This latest Maverick prototype is a bit old-school, as it still has leftover camouflage from the earliest Maverick test vehicles. The prototype has much of its original front-end camouflage still in place, along with the faux bed cap that was designed to give the Maverick the appearance of an enclosed SUV. All that is curious, but what’s most eye-opening is what’s on the door—a bolted on junction box that may be a mocked-up plug-in battery port.

Cabling comes from underneath the vehicle and leads to the junction box, which has some interesting information written on its outer case. While some of the notations are a little murky (due to resolution and shaky penmanship), there is an entry that appears to read “PHEV” with “2.1L” written immediately below. A beefy input that could be a plug-in battery charger is installed on the junction box near the “PHEV” lettering. The “2.1L” is curious, as it would seem to be an engine displacement designation of 2.1-liters, which doesn’t match up to the usual 2.5-liter engine in the Maverick hybrid, or the Ford Escape PHEV, so that clearly raises questions.

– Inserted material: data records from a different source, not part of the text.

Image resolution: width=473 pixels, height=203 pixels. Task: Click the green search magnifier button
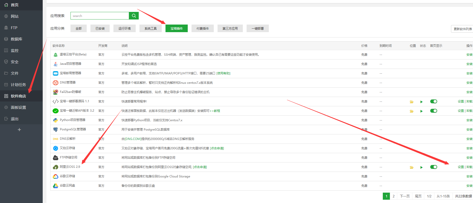(x=134, y=16)
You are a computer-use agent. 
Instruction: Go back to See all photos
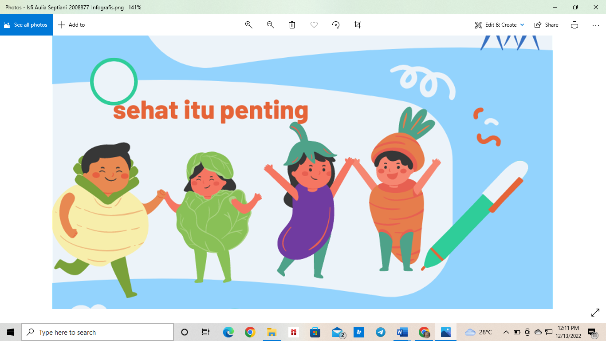[26, 25]
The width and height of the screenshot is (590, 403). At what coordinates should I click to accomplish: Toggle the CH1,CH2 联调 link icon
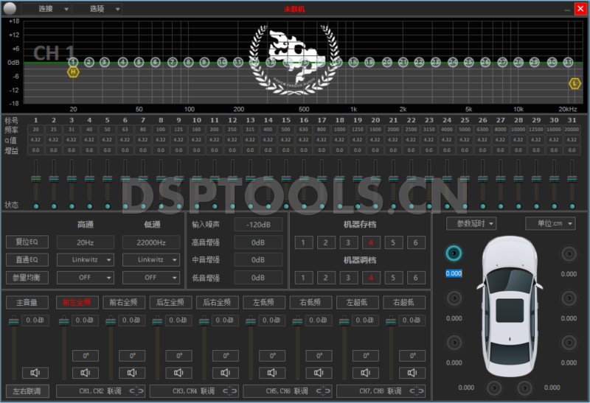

There are also notations of “Base Weight”, with two numbers scrawled on the box (one of which has been crossed out). The two numbers that refer to the “Base Weight” are “1684” (crossed out). and a new entry of “1790”. Those numbers don’t make sense in pounds, but they make perfect sense if the designation represents kilograms. Considering that there are 2.2 pounds per kilogram, the two numbers would equal roughly 3,705 pounds in the initial, crossed-out entry, and 3,938 pounds on what appears to be the final written entry. A 3938 pound Maverick would easily be the heaviest number ever associated with the small truck, which would make sense. Here’s why:

The Maverick prototype caught here would have additional weight from the supposed PHEV system, which would require more connection hardware, and a larger battery pack to enable full-EV driving, as is available on most PHEV offerings—the Ford Escape PHEV, included. There is also the fact that this prototype is equipped with the Independent Rear Suspension design that currently signals an AWD-equipped Maverick. Pairing a new PHEV set-up with an AWD Maverick would result in the heaviest-possible combination, and it would seem to fall right in line with a 3,939-pound version of Ford’s entry-level truck.

The lightest Maverick is the FWD 2.0L EcoBoost, which weighs in at 3563 pounds, followed by the FWD 2.5L Hybrid, which clocks in at 3,674. The heaviest Maverick at launch is the AWD 2.0L EcoBoost model, which weighs 3,731 pounds. Considering that of the two FWD Mavericks, the Hybrid is rated at 111 pounds heavier, that number could be doubled with the addition of another battery pack for a PHEV system, or 222 pounds. Add 222 pounds to the AWD 2.0L EcoBoost Maverick’s Base Curb Weight brings you to 3,953 pounds—a bit more than the 3,939 pounds potentially listed on the prototype, but it’s all in the range of possibility.

The Maverick, as designed, has space for an expanded battery pack that would be required in a PHEV variant. The Hybrid Maverick requires a higher rear floor to accommodate its current 1.1-kWh batter, but the battery only consumes the passenger side—leaving ample space for more battery capacity without massive repackaging.

In summary, this could be a sign that Ford is testing an early version of an AWD PHEV Maverick, for possible inclusion in its model-mix. It would be an intriguing addition to the Maverick lineup, making an ultra-efficient trucklet even more so, with the potential for some pure EV driving and additional battery assist. All without the penalty and sacrifice required in the current Maverick Hybrid, which is FWD-only.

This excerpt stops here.